4  The day before the hearing, Petitioner’s counsel advised my office that one of its witnesses, Amanda Lankford, had passed away, and therefore it would only be presenting one witness, Ms. Flowers.  At the hearing, CMS objected to the admission of P. Ex. 5, Ms. Lankford’s declaration, and Petitioner took issue with the objection.  Given that CMS would not have the opportunity to cross-examine Ms. Lankford, I sustained CMS’s objection and rejected P. Ex. 5.  Transcript (Tr.) at 10-11. 

5  My findings of fact and conclusions of law appear as headings in bold italic type.  

6  Administrator Flowers also confirmed to the surveyor that CNA 16 was allowed to return to work because R10’s allegations were unfounded.  This statement and the facility’s action further demonstrate that R10’s report of abuse was not fully considered.  CMS Ex. 3 at 14.  

7  The Board’s analysis in Lifehouse examined the abuse prohibition provisions of 42 C.F.R. § 483.13.  In 2016, CMS issued a final rule that redesignated and revised the provisions of 42 C.F.R. Part 483.  See Final Rule, Medicare and Medicaid Programs; Reform of Requirements for Long-Term Care Facilities, 81 Fed.

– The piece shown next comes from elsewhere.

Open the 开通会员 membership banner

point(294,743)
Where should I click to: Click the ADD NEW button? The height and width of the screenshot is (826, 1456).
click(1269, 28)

Reg. 68,688 (Oct. 4, 2016).  Following that revision, 42 C.F.R. § 483.13 was redesignated as 42 C.F.R. § 483.12.  I find the Board’s reasoning in Lifehouse remains applicable to my analysis of Petitioner’s noncompliance under the current, redesignated 42 C.F.R. § 483.12. 

8  Petitioner references R16 rather than R10 on pages 10 and 11 of its post-hearing brief.  I have interpreted this as a typographical error and that Petitioner intends to refer to R10.  

9  Subsequent to CMS’s revision of the Part 483 regulations, CMS revised and reorganized the associated F-Tag descriptors in Appendix PP to the State Operations Manual (CMS Pub. 100-07), effective November 28, 2017.